I was the sole designer on the project. Every design decision, from early research through final UI, was mine to make and defend.

Research and Discovery

The discovery phase was equal parts research and relationship building. I worked with program managers, analysts, and field staff to understand how they actually used existing systems and where things fell apart. Through interviews and workflow mapping, we identified the real problems: inconsistent form layouts, unclear labeling, and task flows that just didn’t work. Those findings shaped the early wireframes and gave the team something concrete to align around.

Design Approach

I moved from low-fidelity wireframes through interactive prototypes to final designs, with one guiding principle throughout: clarity. Fewer steps, clean layouts, a predictable rhythm from screen to screen. Each iteration was reviewed with end users and developers to make sure what worked in design would actually translate to code. Jira kept everyone aligned and gave us a way to work through implementation details without losing track of decisions along the way.

Design System

Before any screens were designed, I built the design system.
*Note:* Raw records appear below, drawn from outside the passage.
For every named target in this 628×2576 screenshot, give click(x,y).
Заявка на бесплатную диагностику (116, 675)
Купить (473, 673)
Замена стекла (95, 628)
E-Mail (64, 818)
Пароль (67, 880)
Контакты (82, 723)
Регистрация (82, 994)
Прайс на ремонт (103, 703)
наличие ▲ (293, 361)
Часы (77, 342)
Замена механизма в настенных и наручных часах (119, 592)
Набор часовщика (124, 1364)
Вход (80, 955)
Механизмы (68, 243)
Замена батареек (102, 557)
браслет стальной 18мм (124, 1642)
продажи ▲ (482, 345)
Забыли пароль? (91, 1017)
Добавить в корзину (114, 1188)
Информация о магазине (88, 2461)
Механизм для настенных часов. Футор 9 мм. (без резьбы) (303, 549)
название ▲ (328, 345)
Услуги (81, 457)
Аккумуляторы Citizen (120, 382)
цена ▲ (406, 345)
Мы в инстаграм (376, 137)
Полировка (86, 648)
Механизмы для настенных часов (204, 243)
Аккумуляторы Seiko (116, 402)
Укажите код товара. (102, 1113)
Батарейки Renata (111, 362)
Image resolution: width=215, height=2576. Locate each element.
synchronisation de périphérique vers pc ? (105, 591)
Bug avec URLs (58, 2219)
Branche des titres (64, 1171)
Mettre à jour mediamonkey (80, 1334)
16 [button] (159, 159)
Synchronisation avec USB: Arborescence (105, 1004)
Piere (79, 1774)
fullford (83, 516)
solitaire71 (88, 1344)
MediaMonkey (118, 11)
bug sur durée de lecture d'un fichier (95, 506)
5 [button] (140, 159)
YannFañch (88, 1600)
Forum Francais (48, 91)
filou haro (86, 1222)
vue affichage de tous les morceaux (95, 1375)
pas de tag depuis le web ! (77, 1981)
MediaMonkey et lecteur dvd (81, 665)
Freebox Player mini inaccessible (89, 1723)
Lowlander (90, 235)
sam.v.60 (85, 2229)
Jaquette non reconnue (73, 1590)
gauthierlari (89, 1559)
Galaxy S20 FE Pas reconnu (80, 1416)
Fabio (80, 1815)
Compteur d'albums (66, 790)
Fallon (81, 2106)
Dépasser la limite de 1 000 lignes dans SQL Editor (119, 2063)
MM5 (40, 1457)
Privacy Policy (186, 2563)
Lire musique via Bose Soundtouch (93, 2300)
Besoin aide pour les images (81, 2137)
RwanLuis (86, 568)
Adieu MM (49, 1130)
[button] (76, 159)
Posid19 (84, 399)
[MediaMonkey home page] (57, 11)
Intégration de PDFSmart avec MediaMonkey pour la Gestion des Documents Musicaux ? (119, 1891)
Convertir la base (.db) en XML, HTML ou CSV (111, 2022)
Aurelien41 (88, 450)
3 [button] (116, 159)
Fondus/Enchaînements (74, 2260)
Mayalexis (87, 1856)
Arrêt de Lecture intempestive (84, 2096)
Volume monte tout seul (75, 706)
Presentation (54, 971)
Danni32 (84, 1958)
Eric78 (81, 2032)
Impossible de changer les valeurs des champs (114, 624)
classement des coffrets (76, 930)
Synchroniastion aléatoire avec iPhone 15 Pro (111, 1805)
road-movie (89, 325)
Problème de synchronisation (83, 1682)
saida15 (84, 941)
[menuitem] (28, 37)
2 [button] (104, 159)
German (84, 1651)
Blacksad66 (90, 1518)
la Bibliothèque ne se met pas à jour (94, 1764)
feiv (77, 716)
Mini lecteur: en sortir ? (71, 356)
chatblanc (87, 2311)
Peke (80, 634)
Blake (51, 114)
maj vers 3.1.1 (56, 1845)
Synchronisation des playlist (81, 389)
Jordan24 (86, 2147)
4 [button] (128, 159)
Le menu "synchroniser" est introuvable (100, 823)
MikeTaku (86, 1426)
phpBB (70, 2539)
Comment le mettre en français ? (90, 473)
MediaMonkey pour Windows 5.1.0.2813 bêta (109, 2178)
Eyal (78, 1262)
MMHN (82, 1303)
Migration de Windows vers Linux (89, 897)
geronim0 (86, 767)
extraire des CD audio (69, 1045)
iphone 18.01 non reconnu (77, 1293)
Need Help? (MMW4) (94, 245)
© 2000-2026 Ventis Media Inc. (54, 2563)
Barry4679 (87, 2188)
Patterns, components, accessibility standards, color tokens, and Figma documentation — all of it established upfront so that every design decision that followed had a consistent foundation to build on.
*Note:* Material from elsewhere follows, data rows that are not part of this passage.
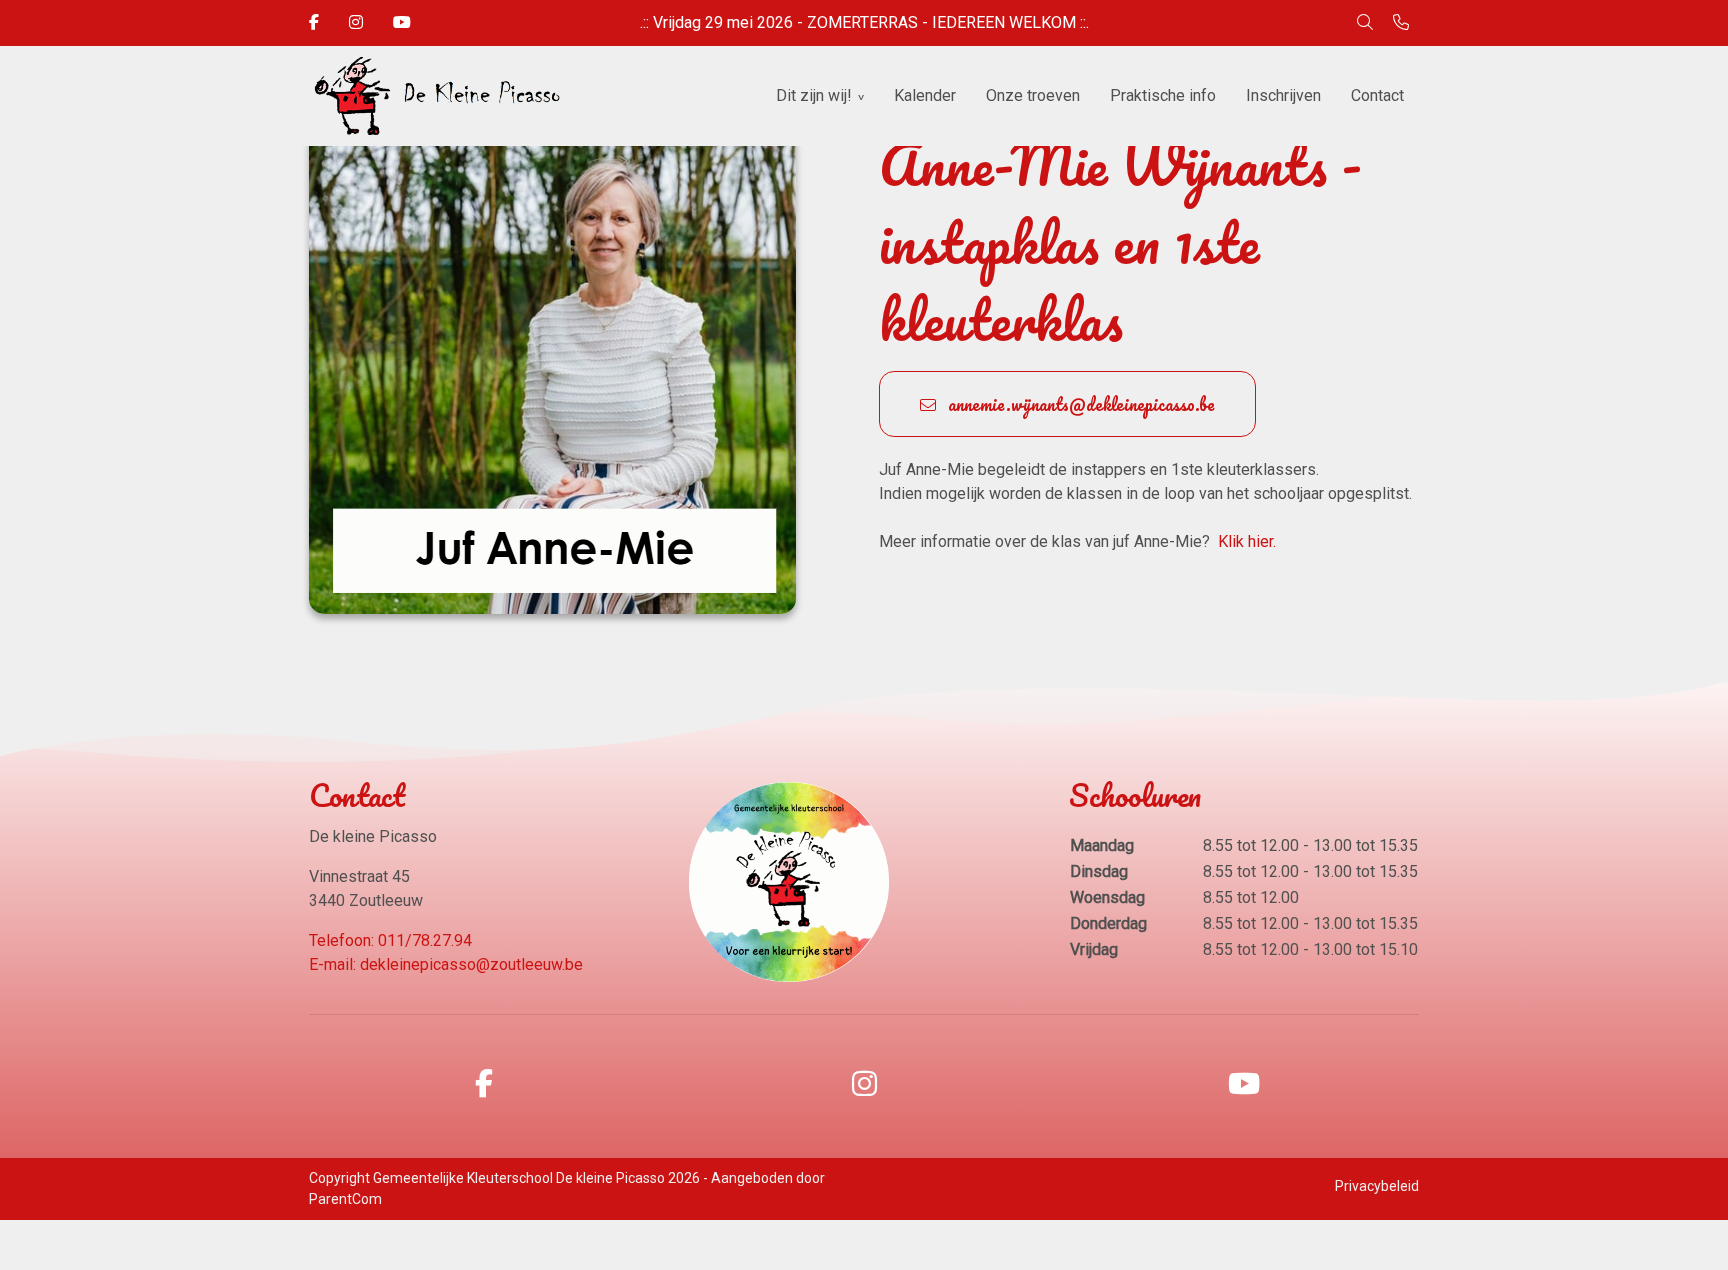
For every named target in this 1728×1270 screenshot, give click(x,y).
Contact (1377, 95)
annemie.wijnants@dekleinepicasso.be (1079, 404)
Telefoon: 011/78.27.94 (390, 940)
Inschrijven (1283, 95)
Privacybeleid (1377, 1186)
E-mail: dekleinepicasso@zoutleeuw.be (446, 964)
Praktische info (1163, 95)
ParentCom (345, 1199)
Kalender (925, 95)
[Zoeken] (1365, 23)
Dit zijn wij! (814, 95)
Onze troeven (1033, 95)
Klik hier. (1245, 541)
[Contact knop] (1401, 23)
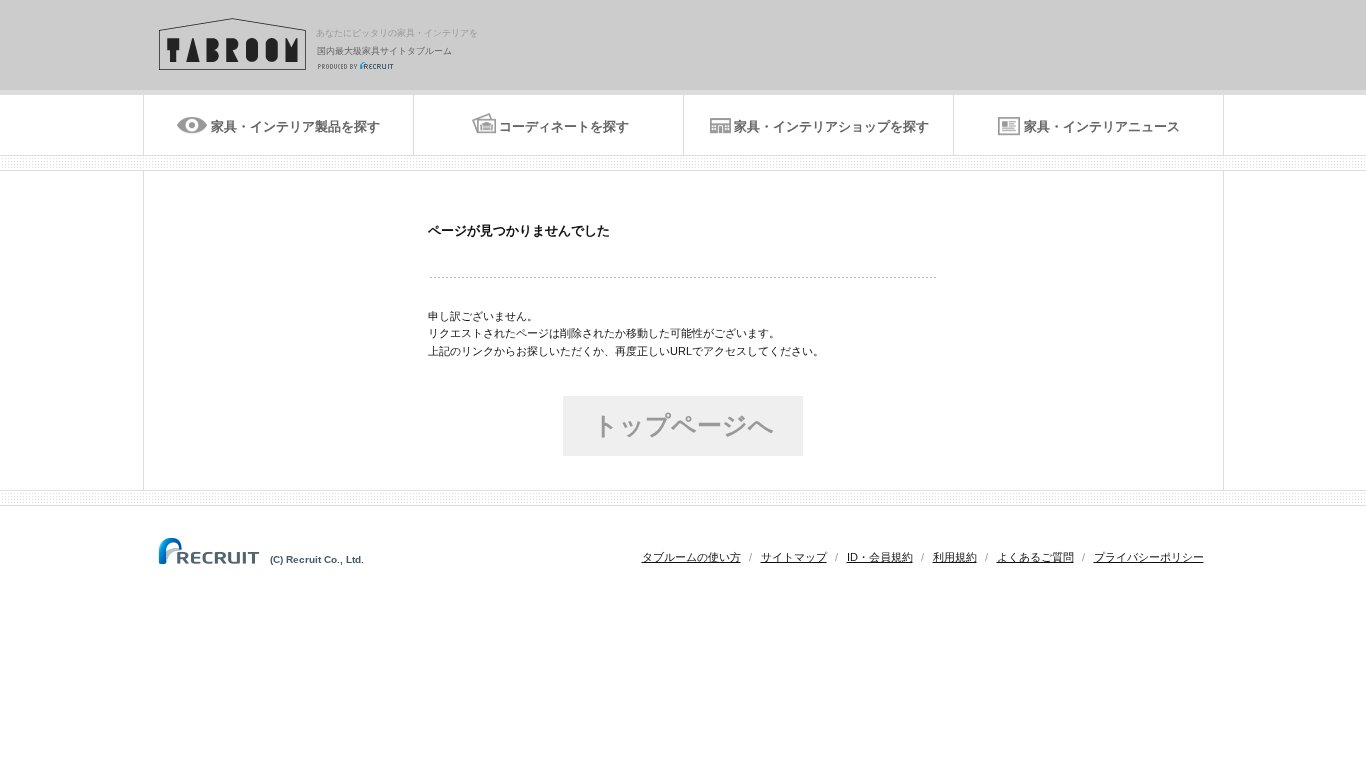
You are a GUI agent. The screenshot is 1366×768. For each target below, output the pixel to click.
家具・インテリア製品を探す (295, 126)
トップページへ (683, 425)
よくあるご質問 (1035, 557)
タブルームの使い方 (691, 557)
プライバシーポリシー (1149, 557)
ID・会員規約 (880, 557)
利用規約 (955, 557)
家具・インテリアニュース (1102, 126)
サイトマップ (794, 557)
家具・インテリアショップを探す (831, 126)
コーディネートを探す (564, 126)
That early investment paid off throughout the project. Engineers could pull components and move forward without stopping to ask how something should look or behave. The decisions were already made and documented, which removed a whole layer of back-and-forth from the build process and let the team move with confidence from the start.

Accessibility

Accessibility was built in from the start. Every component was validated for color contrast and keyboard navigation, and all form fields followed 508-compliant patterns. We tested with assistive technologies early, not to check a box, but to make sure the experience actually held up for the people using it. The platform passed its accessibility audit on the first review cycle.

Testing and Iteration

I ran usability reviews and scenario-based walkthroughs with partner agencies. Watching people interact with real workflows surfaced things that wouldn’t have shown up any other way: spacing issues, grouping that felt off, feedback that was missing at exactly the wrong moment. Each release cycle got smoother because the whole team understood the reasoning behind design decisions, not just the outcomes.

Outcome

The platform brought together information that had previously been scattered across disconnected systems. For the first time, public health organizations and caregivers could see complete patient histories and program data in one place.

The design system gave developers a shared framework from day one, which eliminated ambiguity and kept implementation moving. The accessibility work paid off when the platform passed its compliance audit on the first attempt, a result of treating accessibility as part of the design process rather than something to fix at the end.

Due to confidentiality, visuals have been modified to remove proprietary data, original colors, and client identifiers.